Metatranscriptomics
Metatranscriptomics and transcriptomics (RNA sequencing) are useful techniques for evaluating the functional activity of whole microbiomes or pure cultures, respectively. DNASense offers RNA sequencing using Element Biosciences’ short-read technology (paired-end 2×150 bp) for gene identification and expression level quantification. These results are further used to identify differentially expressed genes (DEGs) in microbiomes or pure cultures using comparative statistics.
DNASense’s sample-to-answer metatranscriptomics includes advanced bioinformatic pipelines for DEG identification. Our workflows support RNA transcript mapping and identification through de novo assembly, reference genomes, metagenome-assembled genomes (MAGs) or custom genomic references.
A high-quality genomic reference is essential for reference-based RNA-seq. If a genomic reference is not available, one can be generated using genomics or metagenomics. DNASense has extensive experience within the fields of genomics and metagenomics and maintains state-of-the-art bioinformatics and sequencing methods. Importantly, the combination of metagenomics with metatranscriptomics provides a particularly high-resolution analysis optimizing the use of metatranscriptome data and evaluating DEGs at the single MAG level. This leverages both cutting-edge metagenomics and metatranscriptomics for encompassing microbiome analysis.
For large-scale projects, initiating a pilot study is recommended as successful RNA-seq outcomes rely on appropriately scaled experiment designs. The number of biological replicates and sequencing depths can be optimized for the scientific goals, sample complexity, and transcript content. Please consider contacting DNASense during the experiment planning stage for cost-free assistance in optimizing the experiment scale, sampling, and design.
Standard package includes: Optional pre- and post-project meeting with a DNASense specialist, RNA extraction, rRNA depletion, library preparation and cDNA sequencing, Differential Gene Expression (DGE) analysis (mapping/de novo assembly, gene annotation, quantification and statistical analysis), online-access to raw data and result files, a detailed project report with ready to use for publication materials and methods and publication grade illustrations.
Add-on services include but are not limited to: functional annotation (KO, GO), functional enrichment analysis, LEfSe analysis, manual curation of metabolic pathways, Data submission (e.g. NCBI archives).
The above provides general recommendations, but if you are considering to do (meta)transcriptomics, we encourage you to contact DNASense already during the experimental planning and design, setting the foundation for the most optimal result outcome for your project.
Overview of the general metatranscriptomics workflow. A) Sample total RNA is extracted from biomass, followed by B) ribosomal RNA (rRNA) depletion. C) cDNA sequencing libraries are prepared from the rRNA-depleted RNA and D) the resulting cDNA libraries are DNA sequenced. E) Obtained cDNA sequences are adaptor trimmed and quality filtered before F) depletion of residual rRNA reads bioinformatically. G) Filtered and depleted reads are mapped against a genomic reference, and the number of reads mapping per genomic feature is counted. H) Lastly, differential gene expression (DGE) analysis is done according to the relevant experimental design.
FAQ
Is Ribosomal RNA depletion necessary for my samples?
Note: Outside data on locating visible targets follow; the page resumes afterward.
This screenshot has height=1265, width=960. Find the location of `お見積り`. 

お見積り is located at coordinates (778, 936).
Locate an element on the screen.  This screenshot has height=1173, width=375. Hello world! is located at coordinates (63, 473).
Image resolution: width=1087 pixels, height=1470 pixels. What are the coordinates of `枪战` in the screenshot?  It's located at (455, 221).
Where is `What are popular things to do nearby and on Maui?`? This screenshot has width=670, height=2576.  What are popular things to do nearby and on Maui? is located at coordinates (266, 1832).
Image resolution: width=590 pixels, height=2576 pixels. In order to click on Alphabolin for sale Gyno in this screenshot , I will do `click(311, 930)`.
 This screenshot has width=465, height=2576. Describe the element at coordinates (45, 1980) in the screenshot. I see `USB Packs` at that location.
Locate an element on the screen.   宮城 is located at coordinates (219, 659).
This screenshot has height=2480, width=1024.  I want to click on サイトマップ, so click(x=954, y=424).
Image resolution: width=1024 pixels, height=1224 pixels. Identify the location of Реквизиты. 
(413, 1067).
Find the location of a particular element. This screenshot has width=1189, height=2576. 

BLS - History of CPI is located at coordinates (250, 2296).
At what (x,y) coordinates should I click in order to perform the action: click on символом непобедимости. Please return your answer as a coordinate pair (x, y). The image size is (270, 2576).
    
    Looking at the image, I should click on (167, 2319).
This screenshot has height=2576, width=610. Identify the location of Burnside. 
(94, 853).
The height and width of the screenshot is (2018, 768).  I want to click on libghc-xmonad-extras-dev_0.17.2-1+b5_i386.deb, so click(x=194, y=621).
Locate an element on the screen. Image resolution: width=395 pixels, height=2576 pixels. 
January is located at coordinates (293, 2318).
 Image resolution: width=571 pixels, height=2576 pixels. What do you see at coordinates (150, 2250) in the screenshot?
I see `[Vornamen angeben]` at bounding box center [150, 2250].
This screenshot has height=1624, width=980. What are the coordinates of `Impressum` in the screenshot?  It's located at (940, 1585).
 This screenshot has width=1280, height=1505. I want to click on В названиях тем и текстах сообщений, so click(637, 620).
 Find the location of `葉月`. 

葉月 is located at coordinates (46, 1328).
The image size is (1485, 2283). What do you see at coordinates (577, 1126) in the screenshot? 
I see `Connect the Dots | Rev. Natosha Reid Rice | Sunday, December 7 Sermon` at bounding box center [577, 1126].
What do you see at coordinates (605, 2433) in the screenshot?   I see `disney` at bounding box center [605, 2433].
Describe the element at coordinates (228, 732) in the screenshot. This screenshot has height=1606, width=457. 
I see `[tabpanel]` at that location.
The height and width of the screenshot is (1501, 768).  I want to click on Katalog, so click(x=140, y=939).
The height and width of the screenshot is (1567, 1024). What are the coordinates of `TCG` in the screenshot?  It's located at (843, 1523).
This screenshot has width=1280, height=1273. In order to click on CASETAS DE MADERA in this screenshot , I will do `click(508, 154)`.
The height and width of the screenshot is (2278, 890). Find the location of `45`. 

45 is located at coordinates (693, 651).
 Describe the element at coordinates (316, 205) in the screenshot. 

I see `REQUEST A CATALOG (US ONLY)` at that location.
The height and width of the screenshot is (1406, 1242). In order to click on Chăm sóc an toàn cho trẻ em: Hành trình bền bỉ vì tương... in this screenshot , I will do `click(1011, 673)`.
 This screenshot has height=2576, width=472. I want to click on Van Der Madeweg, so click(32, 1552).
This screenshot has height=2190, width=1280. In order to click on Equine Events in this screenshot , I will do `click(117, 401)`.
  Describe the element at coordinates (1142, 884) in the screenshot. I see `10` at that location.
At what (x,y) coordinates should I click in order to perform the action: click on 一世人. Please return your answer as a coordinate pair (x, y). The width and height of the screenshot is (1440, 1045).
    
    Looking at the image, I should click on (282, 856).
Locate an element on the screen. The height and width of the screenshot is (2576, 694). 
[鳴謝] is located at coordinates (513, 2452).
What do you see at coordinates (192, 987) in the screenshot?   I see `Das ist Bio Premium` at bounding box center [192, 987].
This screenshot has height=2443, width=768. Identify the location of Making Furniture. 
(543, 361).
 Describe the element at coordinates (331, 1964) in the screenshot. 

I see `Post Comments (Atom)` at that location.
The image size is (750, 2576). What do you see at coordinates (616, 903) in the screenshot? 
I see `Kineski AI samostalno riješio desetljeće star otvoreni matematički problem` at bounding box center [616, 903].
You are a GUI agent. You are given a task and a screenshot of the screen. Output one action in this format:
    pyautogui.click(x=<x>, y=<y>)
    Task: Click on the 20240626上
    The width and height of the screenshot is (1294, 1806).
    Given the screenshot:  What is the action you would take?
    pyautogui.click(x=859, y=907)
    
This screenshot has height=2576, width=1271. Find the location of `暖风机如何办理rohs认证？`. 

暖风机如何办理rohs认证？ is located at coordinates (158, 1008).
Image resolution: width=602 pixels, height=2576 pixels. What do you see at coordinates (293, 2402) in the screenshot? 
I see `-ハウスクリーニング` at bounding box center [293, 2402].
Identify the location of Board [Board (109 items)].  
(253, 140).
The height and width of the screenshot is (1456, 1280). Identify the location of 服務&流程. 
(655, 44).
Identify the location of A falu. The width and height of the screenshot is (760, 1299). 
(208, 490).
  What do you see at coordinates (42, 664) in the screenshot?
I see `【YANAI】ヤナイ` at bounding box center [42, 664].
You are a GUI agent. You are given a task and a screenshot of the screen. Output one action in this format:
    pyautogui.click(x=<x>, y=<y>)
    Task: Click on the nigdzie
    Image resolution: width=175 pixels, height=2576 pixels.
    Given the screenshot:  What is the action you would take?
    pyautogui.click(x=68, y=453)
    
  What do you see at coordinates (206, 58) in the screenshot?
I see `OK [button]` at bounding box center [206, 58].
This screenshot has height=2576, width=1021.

Ribosomal RNA constitutes up > 80% of cellular RNA. Our recommendation is to perform rRNA depletion for RNA high yield samples, to maximize focus RNA in the subsequent sequencing. For RNA low-yield, for which RNA-depletion due to recovery loss is not a recommended option, increasing sequencing depth may be used as an alternative solution.
How many replicates are needed to perform DGE analysis?
Statistical power increases with increasing number of replicates, especially for low-abundant genes. Our recommendation is a minimum 4 biological replicates per condition.
How many reads do I need?
Depends on the scientific question at hand and sample matrix. For DEGs 2-5 million mapped reads for pure cultures is sufficient for most prokaryotes, for whole transcriptome sequencing 100-200 mio reads is typical.
How should I collect samples for transcriptomic/metatranscriptomic profiling?
The transcriptome/metatranscriptome is prone to mRNA degradation and changes in expression profile. Hence, to minimize biases associated with sampling, special care must be taken. We recommend adding a mRNA preservative (preferably RNAlater) and snap freezing samples as soon as possible.